“Dopo tutto il tempo che abbiamo aspettato una piccola soddisfazione!” queste le prime parole di Ibra, il cugino di Diouf residente in Italia. “Mio cugino morto per mano di un uomo che non avrebbe potuto tenere un’arma. Tutti sanno che per essere poliziotto bisogna fare dei test psicoattitudinali, quindi a noi è sembrato semplicemente assurdo che l’uomo che ha ucciso mio cugino indossasse ancora una divisa e avesse un’arma!” continua Ibra.
Cheikh Diouf era stato ucciso il 31 gennaio del 2009 con un fucile da caccia dall’allora ispettore di polizia Morra. Quest’ultimo era stato condannato in via definitiva per omicidio preterintenzionale e giudicato seminfermo mentale perché affetto da un grave disturbo della personalità N.A.S. Ma oltre alla sua responsabilità individuale, gli avvocati di Progetto Diritti Santini e Angelelli, legali dei familiari, hanno chiesto e ottenuto che fosse riconosciuta una responsabilità del Ministero dell’Interno per omissione colposa, per aver consentito cioè a un soggetto con diversi precedenti disciplinari inquietanti, denunce penali, diagnosi di problemi psichiatrici, di possedere un’arma.

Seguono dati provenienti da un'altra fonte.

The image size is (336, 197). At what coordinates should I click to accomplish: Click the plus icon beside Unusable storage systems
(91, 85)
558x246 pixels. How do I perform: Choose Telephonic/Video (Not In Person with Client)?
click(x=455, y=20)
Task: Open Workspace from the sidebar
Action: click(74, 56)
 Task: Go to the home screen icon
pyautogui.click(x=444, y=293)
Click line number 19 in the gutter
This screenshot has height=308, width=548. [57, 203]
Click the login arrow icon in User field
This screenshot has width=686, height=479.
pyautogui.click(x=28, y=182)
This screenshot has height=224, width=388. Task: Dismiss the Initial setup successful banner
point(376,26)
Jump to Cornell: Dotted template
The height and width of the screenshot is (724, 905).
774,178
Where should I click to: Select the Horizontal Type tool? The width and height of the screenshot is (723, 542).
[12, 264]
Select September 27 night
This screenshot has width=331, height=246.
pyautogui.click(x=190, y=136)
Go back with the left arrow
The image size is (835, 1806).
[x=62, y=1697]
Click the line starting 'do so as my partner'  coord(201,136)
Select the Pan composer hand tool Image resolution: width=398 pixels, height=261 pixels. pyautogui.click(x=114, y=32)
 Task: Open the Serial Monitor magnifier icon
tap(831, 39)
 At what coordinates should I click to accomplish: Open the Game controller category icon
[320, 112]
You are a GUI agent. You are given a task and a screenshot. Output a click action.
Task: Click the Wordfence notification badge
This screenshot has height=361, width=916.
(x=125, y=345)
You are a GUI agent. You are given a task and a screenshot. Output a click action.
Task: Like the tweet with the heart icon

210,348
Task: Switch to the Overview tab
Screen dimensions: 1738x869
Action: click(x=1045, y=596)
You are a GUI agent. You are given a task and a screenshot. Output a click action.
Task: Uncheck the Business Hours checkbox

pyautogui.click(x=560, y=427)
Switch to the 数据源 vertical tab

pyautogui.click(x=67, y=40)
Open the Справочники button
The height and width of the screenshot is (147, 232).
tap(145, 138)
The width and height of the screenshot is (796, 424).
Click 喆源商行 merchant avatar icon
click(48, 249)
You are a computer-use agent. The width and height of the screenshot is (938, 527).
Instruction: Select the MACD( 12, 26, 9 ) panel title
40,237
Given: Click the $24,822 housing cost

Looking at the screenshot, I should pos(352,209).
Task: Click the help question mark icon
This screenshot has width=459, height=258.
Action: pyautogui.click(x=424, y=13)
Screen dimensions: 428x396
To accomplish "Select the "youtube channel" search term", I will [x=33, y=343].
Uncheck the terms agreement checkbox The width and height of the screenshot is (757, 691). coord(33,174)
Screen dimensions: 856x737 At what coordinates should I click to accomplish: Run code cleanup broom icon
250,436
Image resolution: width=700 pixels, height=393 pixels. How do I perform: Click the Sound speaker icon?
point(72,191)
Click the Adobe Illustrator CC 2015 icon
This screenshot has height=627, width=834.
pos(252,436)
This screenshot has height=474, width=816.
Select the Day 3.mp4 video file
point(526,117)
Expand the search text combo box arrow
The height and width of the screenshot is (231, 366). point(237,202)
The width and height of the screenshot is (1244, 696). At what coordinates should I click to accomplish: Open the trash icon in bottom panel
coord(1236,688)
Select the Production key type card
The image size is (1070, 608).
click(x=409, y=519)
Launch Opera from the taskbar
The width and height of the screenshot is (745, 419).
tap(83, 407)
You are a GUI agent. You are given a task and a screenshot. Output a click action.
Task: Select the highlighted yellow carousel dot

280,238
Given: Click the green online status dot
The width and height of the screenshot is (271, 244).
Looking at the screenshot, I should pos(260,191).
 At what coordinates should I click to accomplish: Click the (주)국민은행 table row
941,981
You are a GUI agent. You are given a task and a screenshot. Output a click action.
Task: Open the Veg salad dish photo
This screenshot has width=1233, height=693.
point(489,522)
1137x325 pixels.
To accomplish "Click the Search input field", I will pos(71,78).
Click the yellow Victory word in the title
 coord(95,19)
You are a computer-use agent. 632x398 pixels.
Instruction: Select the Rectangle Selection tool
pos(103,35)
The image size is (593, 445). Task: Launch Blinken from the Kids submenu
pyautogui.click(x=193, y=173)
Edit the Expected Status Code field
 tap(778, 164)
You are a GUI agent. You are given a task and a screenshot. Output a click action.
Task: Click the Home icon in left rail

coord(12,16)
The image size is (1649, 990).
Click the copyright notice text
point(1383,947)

Seicentomila euro: questa la cifra che il Ministero dovrà versare alle due mogli, ai sei figli e alla madre di Diouf. “Il giudice ha deciso di non risarcire quanto chiesto – dichiara Ibra – C’è da considerare che Diouf ha lasciato una famiglia allargata e lui era il solo a occuparsi di tutto… Ora due dei suoi figli sono maggiorenni. Uno lavora come il padre (venditore ambulante) e l’altra frequenta il primo anno di Università. Speriamo che questo risarcimento aiuti la famiglia ad andare avanti e i suoi figli a sperare in un futuro migliore”. Dal Senegal anche il resto della famiglia di Diuof, tramite l’avvocato Malick Sall, esprime soddisfazione e sollievo per la sentenza tanto attesa e allo stesso tempo chiede che siano fatti tutti i passi necessari affinché il Ministero dia celermente attuazione alla richiesta del giudice, vista anche la condizione di grave precarietà in cui versano.
Sono passati quasi 10 anni da quella fredda mattina in cui l’ispettore Morra entrò nel cortile di Diouf imbracciando un fucile da caccia. “Diouf avrebbe potuto stare qui con noi ora se quell’uomo non avesse posto fine alla sua vita: è per questo che ho lottato in tutti questi anni a fianco dell’avvocato Santini, anche quando il resto della famiglia era ormai scoraggiato e non credeva più ci potesse essere giustizia. L’assassino di mio cugino è libero, e lo accettiamo se è questo che ha stabilito il giudice in base al fatto che hanno riconosciuto la sua seminfermità mentale. Ma almeno ora arriva un po’ di giustizia per tutto il dolore subito”.
Il cugino di Diouf conclude esprimendo gratitudine per gli avvocati e ricordando quanto all’epoca anche il sindaco del Comune di Civitavecchia fu vicino alla loro famiglia, fino a occuparsi personalmente della commemorazione funebre e delle spese per la salma. Diouf era un uomo molto conosciuto e amato nella sua città.